- _Exercise brief_: The answer must be every record below, reproduced exactly.

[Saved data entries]
= = = = =

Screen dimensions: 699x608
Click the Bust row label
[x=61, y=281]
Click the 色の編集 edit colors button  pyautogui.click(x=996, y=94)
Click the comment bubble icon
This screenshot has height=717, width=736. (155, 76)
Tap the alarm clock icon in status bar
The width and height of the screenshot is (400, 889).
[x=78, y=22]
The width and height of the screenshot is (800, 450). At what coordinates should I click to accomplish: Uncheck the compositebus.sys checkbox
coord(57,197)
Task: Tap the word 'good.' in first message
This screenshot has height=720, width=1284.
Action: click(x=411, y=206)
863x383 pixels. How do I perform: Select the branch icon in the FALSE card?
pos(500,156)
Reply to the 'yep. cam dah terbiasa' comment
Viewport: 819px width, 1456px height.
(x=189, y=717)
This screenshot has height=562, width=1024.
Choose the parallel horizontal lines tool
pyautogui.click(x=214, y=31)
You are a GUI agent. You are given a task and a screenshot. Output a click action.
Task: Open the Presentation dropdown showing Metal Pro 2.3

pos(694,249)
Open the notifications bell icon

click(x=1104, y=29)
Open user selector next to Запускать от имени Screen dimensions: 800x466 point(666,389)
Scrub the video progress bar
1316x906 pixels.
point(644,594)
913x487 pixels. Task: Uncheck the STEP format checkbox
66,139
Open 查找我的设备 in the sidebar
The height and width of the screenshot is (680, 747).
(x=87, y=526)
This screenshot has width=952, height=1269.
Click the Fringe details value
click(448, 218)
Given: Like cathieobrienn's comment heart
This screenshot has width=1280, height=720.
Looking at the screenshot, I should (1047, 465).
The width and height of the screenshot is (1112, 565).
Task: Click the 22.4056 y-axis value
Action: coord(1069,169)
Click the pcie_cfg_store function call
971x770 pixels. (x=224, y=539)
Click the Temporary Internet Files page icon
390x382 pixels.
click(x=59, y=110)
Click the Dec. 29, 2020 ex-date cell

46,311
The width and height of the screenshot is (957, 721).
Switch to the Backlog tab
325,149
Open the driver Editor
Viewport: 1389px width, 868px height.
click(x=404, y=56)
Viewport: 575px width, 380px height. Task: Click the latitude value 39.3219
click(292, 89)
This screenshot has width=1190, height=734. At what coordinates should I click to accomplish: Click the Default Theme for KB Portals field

= = = = =

- _Finished exercise_:
Screen dimensions: 699x608
Click the Bust row label
[x=61, y=281]
Click the 色の編集 edit colors button  pyautogui.click(x=996, y=94)
Click the comment bubble icon
This screenshot has height=717, width=736. (155, 76)
Tap the alarm clock icon in status bar
The width and height of the screenshot is (400, 889).
[x=78, y=22]
The width and height of the screenshot is (800, 450). At what coordinates should I click to accomplish: Uncheck the compositebus.sys checkbox
coord(57,197)
Task: Tap the word 'good.' in first message
This screenshot has height=720, width=1284.
Action: click(x=411, y=206)
863x383 pixels. How do I perform: Select the branch icon in the FALSE card?
pos(500,156)
Reply to the 'yep. cam dah terbiasa' comment
Viewport: 819px width, 1456px height.
(x=189, y=717)
This screenshot has height=562, width=1024.
Choose the parallel horizontal lines tool
pyautogui.click(x=214, y=31)
You are a GUI agent. You are given a task and a screenshot. Output a click action.
Task: Open the Presentation dropdown showing Metal Pro 2.3

pos(694,249)
Open the notifications bell icon

click(x=1104, y=29)
Open user selector next to Запускать от имени Screen dimensions: 800x466 point(666,389)
Scrub the video progress bar
1316x906 pixels.
point(644,594)
913x487 pixels. Task: Uncheck the STEP format checkbox
66,139
Open 查找我的设备 in the sidebar
The height and width of the screenshot is (680, 747).
(x=87, y=526)
This screenshot has width=952, height=1269.
Click the Fringe details value
click(448, 218)
Given: Like cathieobrienn's comment heart
This screenshot has width=1280, height=720.
Looking at the screenshot, I should (1047, 465).
The width and height of the screenshot is (1112, 565).
Task: Click the 22.4056 y-axis value
Action: coord(1069,169)
Click the pcie_cfg_store function call
971x770 pixels. (x=224, y=539)
Click the Temporary Internet Files page icon
390x382 pixels.
click(x=59, y=110)
Click the Dec. 29, 2020 ex-date cell

46,311
The width and height of the screenshot is (957, 721).
Switch to the Backlog tab
325,149
Open the driver Editor
Viewport: 1389px width, 868px height.
click(x=404, y=56)
Viewport: 575px width, 380px height. Task: Click the latitude value 39.3219
click(292, 89)
This screenshot has width=1190, height=734. At what coordinates should I click to accomplish: Click the Default Theme for KB Portals field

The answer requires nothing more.